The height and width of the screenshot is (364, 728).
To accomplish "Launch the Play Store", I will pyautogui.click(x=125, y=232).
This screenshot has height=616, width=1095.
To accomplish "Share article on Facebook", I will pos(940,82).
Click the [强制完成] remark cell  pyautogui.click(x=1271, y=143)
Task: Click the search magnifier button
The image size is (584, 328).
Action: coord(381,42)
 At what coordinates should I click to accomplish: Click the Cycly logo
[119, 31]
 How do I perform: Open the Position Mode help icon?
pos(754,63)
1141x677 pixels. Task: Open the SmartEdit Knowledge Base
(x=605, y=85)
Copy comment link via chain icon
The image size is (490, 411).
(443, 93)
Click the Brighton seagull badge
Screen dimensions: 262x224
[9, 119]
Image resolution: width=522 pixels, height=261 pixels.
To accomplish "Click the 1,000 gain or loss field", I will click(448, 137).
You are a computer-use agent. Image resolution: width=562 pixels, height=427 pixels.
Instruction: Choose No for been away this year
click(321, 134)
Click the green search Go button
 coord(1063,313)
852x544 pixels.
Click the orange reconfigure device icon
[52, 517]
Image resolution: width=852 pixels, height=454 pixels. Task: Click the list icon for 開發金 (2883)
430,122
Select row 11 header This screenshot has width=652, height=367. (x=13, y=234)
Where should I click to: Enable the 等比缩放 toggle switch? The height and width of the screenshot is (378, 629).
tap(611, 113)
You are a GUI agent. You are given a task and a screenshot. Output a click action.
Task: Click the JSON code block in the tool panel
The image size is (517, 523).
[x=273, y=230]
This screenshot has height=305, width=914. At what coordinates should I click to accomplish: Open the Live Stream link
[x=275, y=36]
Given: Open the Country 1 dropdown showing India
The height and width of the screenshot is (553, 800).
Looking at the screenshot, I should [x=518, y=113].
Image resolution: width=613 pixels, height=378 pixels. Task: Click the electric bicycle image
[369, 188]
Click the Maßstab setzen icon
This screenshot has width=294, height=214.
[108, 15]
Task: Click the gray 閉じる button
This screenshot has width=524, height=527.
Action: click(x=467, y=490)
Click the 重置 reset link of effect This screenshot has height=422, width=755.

========

**Task directions:**
Transcribe every record exactly, keeping each line as it is.

**Written solution:**
The height and width of the screenshot is (364, 728).
To accomplish "Launch the Play Store", I will pyautogui.click(x=125, y=232).
This screenshot has height=616, width=1095.
To accomplish "Share article on Facebook", I will pos(940,82).
Click the [强制完成] remark cell  pyautogui.click(x=1271, y=143)
Task: Click the search magnifier button
The image size is (584, 328).
Action: coord(381,42)
 At what coordinates should I click to accomplish: Click the Cycly logo
[119, 31]
 How do I perform: Open the Position Mode help icon?
pos(754,63)
1141x677 pixels. Task: Open the SmartEdit Knowledge Base
(x=605, y=85)
Copy comment link via chain icon
The image size is (490, 411).
(443, 93)
Click the Brighton seagull badge
Screen dimensions: 262x224
[9, 119]
Image resolution: width=522 pixels, height=261 pixels.
To accomplish "Click the 1,000 gain or loss field", I will click(448, 137).
You are a computer-use agent. Image resolution: width=562 pixels, height=427 pixels.
Instruction: Choose No for been away this year
click(321, 134)
Click the green search Go button
 coord(1063,313)
852x544 pixels.
Click the orange reconfigure device icon
[52, 517]
Image resolution: width=852 pixels, height=454 pixels. Task: Click the list icon for 開發金 (2883)
430,122
Select row 11 header This screenshot has width=652, height=367. (x=13, y=234)
Where should I click to: Enable the 等比缩放 toggle switch? The height and width of the screenshot is (378, 629).
tap(611, 113)
You are a GUI agent. You are given a task and a screenshot. Output a click action.
Task: Click the JSON code block in the tool panel
The image size is (517, 523).
[x=273, y=230]
This screenshot has height=305, width=914. At what coordinates should I click to accomplish: Open the Live Stream link
[x=275, y=36]
Given: Open the Country 1 dropdown showing India
The height and width of the screenshot is (553, 800).
Looking at the screenshot, I should [x=518, y=113].
Image resolution: width=613 pixels, height=378 pixels. Task: Click the electric bicycle image
[369, 188]
Click the Maßstab setzen icon
This screenshot has width=294, height=214.
[108, 15]
Task: Click the gray 閉じる button
This screenshot has width=524, height=527.
Action: click(x=467, y=490)
Click the 重置 reset link of effect This screenshot has height=422, width=755.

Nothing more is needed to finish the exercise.